A proposed new model
Under the old Sunday service model, we understood we were meeting to “hear the word of God” delivered through our local pastor (or someone else who volunteered to deliver a message). Through hearing the word, we would be edified and encouraged to better ourselves in all areas of our lives. Under the new model I’m proposing, the worship service style we’ve been using for the past 25 years will stop. Instead, we would start meeting as a faith community once every five weeks (maybe shorter or longer). When we do come together, we will do so with a different orientation and purpose for why we’re gathering.
This proposed new model calls for us to gather together and experience the presence of God as Blessed Central Families, without the burden of inherited sin and where all people can be “reborn” by receiving the Blessing from True Parents. Such a gathering will be, in effect, a recognition ritual where we share in how God’s love is revealed and experienced within the context of “Blessed Family Life.” Children will be recognized. Husbands and wives will be honored. Parents will be praised. Friends and neighbors will be invited to participate in this joyous gathering and they will want to return again and again to get more of the same.
Utilizing available speeches, textbooks, audio and video materials, the Internet, and existing programs in our varied Unification organizations, Unification families will tap into these resources and use them to edify and educate themselves and their neighbors. The small groups/home church/tribal messiahship activities are the ideal settings to deliver such education and moral uplift. The transformation of lives and maturation of the “four levels of love” (child, brother/sister, husband/wife, parents) will occur most strikingly during the four-week period we are engaged in before we gather together again to honor, recognize and celebrate.

########

▶ Tasks for this exercise:
a. Answer these questions using the proposal.
(i) For how many years has the current worship service style been used?
(ii) How often would the faith community meet under the new model?
(iii) What are the "four levels of love"?
b. Write out the passage of the proposal starting at "This proposed new" and ending at "of the same.".
The records that come next have no connection to the proposal.

########

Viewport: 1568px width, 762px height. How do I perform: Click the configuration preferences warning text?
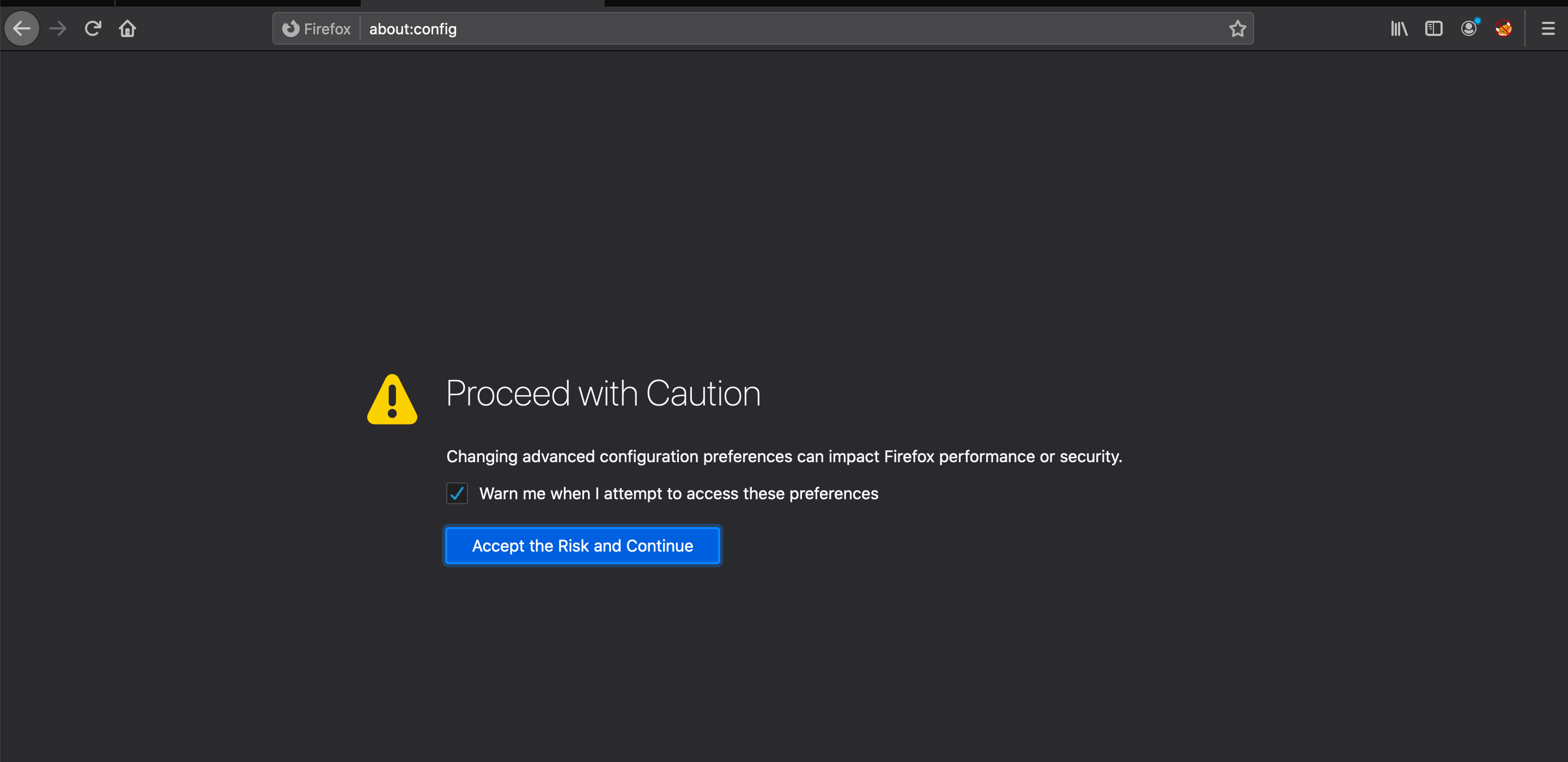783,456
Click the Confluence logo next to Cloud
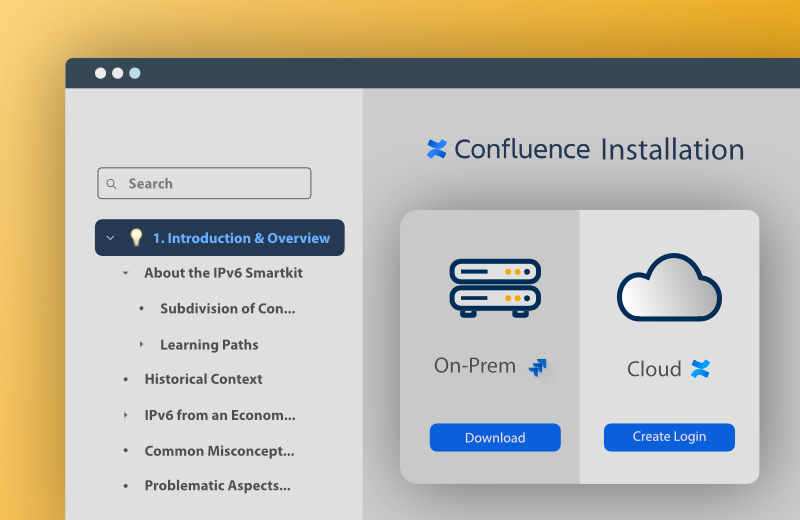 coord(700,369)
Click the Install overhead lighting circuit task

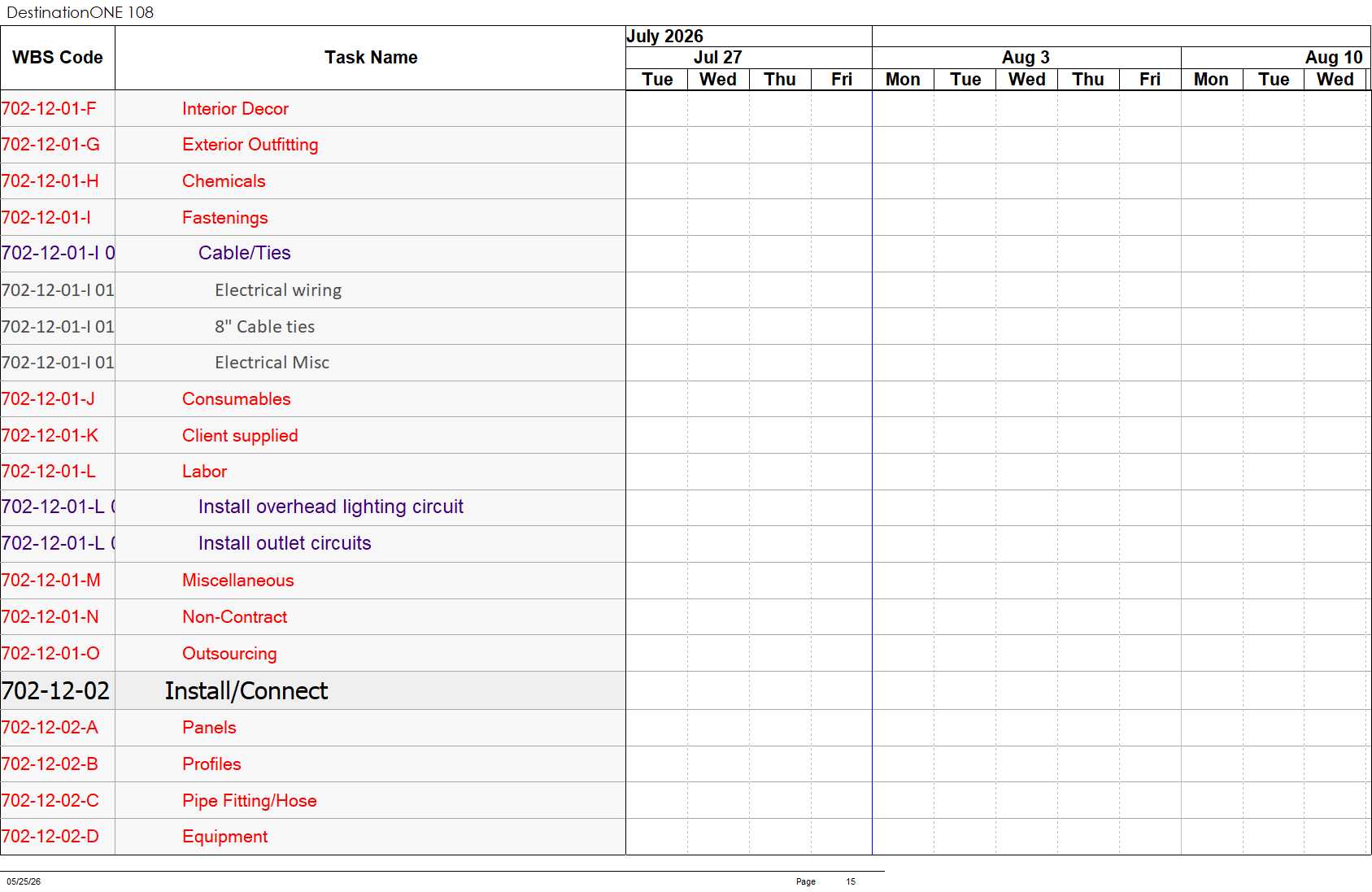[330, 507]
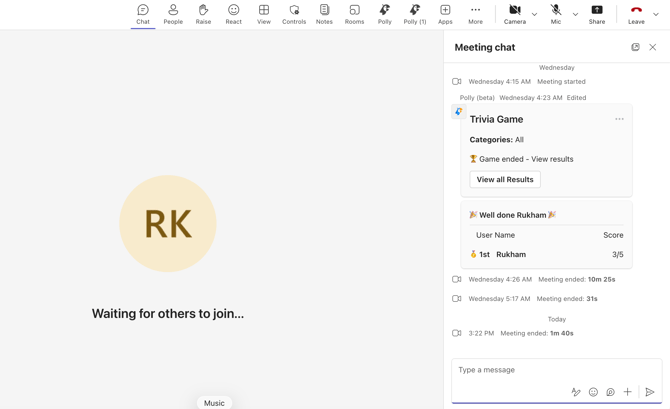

########

▶ The replies:
a.
(i) 25 years
(ii) Once every five weeks (maybe shorter or longer)
(iii) Child, brother/sister, husband/wife, parents

b.
This proposed new model calls for us to gather together and experience the presence of God as Blessed Central Families, without the burden of inherited sin and where all people can be “reborn” by receiving the Blessing from True Parents. Such a gathering will be, in effect, a recognition ritual where we share in how God’s love is revealed and experienced within the context of “Blessed Family Life.” Children will be recognized. Husbands and wives will be honored. Parents will be praised. Friends and neighbors will be invited to participate in this joyous gathering and they will want to return again and again to get more of the same.